### Work task
Go through the records and copy each line where the word "agent" occurs.

### Stored data

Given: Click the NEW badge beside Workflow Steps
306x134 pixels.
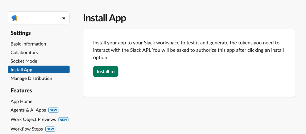Looking at the screenshot, I should coord(50,129).
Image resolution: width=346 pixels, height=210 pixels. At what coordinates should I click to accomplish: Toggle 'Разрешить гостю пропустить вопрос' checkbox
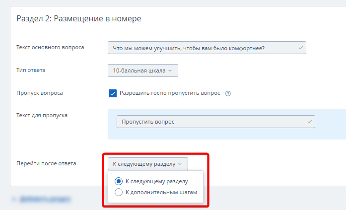(113, 93)
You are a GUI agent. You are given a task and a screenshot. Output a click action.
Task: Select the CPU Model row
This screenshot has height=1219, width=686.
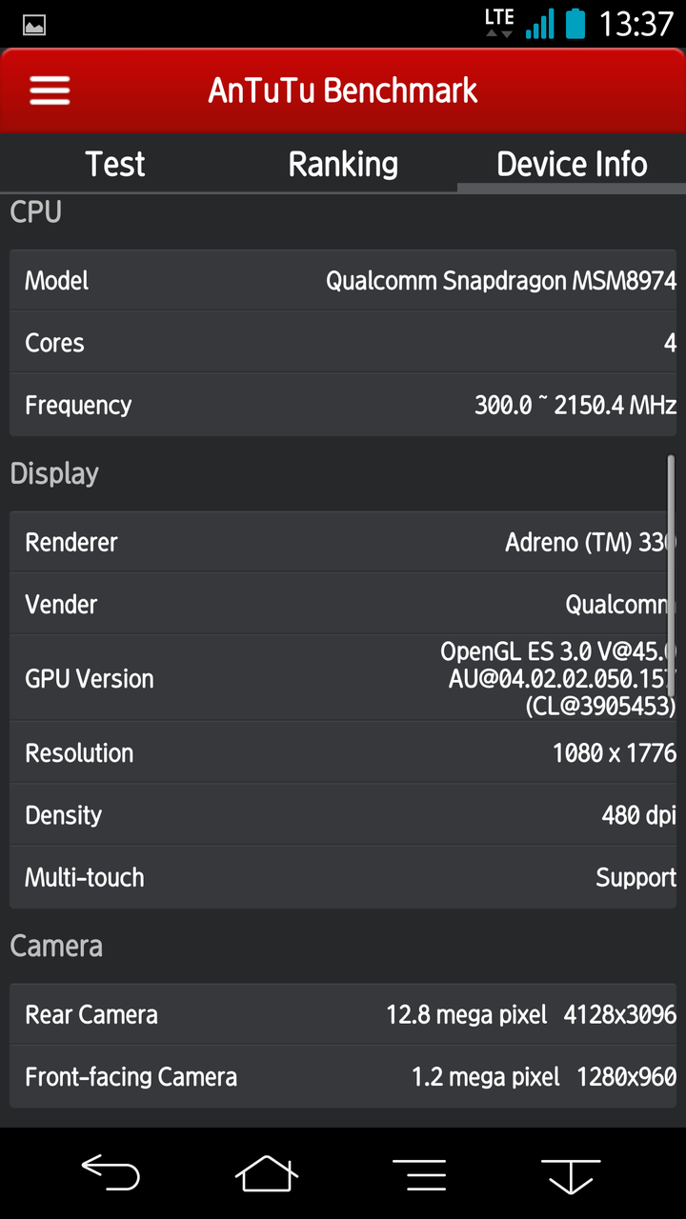coord(343,280)
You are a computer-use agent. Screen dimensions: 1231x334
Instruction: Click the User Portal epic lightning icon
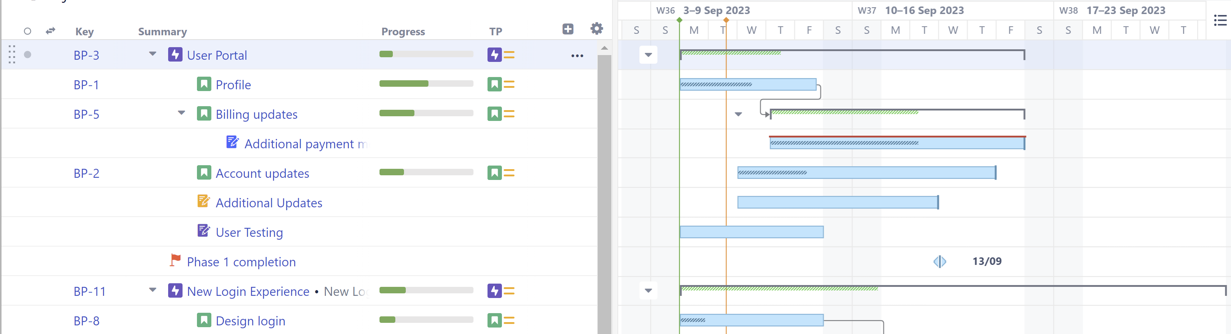tap(175, 54)
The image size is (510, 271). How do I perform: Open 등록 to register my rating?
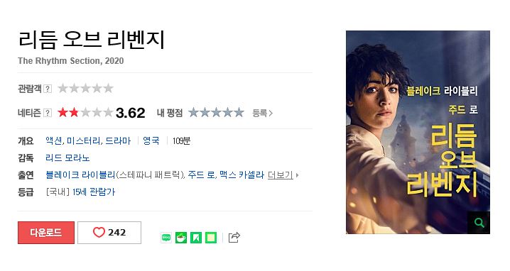pyautogui.click(x=263, y=113)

### Result for this task
You are a GUI agent. You are given a task and a screenshot. Output a click action.
You are a computer-use agent. Screen dimensions: 1231x334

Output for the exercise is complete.